### [EXTRACTED INFORMATION]
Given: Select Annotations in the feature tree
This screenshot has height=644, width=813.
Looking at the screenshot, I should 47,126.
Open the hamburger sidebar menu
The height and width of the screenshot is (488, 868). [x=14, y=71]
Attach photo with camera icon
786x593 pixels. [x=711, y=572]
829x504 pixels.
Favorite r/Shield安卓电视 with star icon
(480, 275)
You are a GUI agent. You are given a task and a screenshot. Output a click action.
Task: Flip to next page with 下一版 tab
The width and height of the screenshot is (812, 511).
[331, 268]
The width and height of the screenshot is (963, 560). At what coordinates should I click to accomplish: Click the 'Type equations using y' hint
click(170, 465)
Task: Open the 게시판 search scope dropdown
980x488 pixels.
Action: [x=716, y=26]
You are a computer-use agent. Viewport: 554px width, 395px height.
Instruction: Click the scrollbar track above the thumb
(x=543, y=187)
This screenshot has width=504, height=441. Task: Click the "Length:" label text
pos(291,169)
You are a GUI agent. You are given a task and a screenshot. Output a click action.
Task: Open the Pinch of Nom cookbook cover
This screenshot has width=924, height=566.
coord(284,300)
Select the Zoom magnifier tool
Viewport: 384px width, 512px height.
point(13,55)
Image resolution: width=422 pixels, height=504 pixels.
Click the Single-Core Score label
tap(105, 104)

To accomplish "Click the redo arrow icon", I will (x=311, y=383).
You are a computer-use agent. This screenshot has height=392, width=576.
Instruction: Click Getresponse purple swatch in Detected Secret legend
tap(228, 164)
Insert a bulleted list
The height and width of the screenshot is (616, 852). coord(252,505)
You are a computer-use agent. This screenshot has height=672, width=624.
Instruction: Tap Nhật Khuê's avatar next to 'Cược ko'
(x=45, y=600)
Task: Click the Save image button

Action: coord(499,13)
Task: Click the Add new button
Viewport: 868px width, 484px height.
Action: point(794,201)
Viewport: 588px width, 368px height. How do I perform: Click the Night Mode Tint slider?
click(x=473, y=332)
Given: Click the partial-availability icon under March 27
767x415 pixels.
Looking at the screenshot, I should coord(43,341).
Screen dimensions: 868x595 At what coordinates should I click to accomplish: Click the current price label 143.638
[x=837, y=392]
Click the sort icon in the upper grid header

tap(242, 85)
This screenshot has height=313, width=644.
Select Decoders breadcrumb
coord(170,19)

### [WHAT TO WORK ON]
Out of the data above, give again only the lines starting at the one holding "Task: Flip to next page with 下一版 tab" and ending at the one holding "Task: Click the Add new button", unchanged.

### [SOLUTION TO THE PROBLEM]
Task: Flip to next page with 下一版 tab
The width and height of the screenshot is (812, 511).
[331, 268]
The width and height of the screenshot is (963, 560). At what coordinates should I click to accomplish: Click the 'Type equations using y' hint
click(170, 465)
Task: Open the 게시판 search scope dropdown
980x488 pixels.
Action: [x=716, y=26]
You are a computer-use agent. Viewport: 554px width, 395px height.
Instruction: Click the scrollbar track above the thumb
(x=543, y=187)
This screenshot has width=504, height=441. Task: Click the "Length:" label text
pos(291,169)
You are a GUI agent. You are given a task and a screenshot. Output a click action.
Task: Open the Pinch of Nom cookbook cover
This screenshot has width=924, height=566.
coord(284,300)
Select the Zoom magnifier tool
Viewport: 384px width, 512px height.
point(13,55)
Image resolution: width=422 pixels, height=504 pixels.
Click the Single-Core Score label
tap(105, 104)

To accomplish "Click the redo arrow icon", I will (x=311, y=383).
You are a computer-use agent. This screenshot has height=392, width=576.
Instruction: Click Getresponse purple swatch in Detected Secret legend
tap(228, 164)
Insert a bulleted list
The height and width of the screenshot is (616, 852). coord(252,505)
You are a computer-use agent. This screenshot has height=672, width=624.
Instruction: Tap Nhật Khuê's avatar next to 'Cược ko'
(x=45, y=600)
Task: Click the Save image button

Action: coord(499,13)
Task: Click the Add new button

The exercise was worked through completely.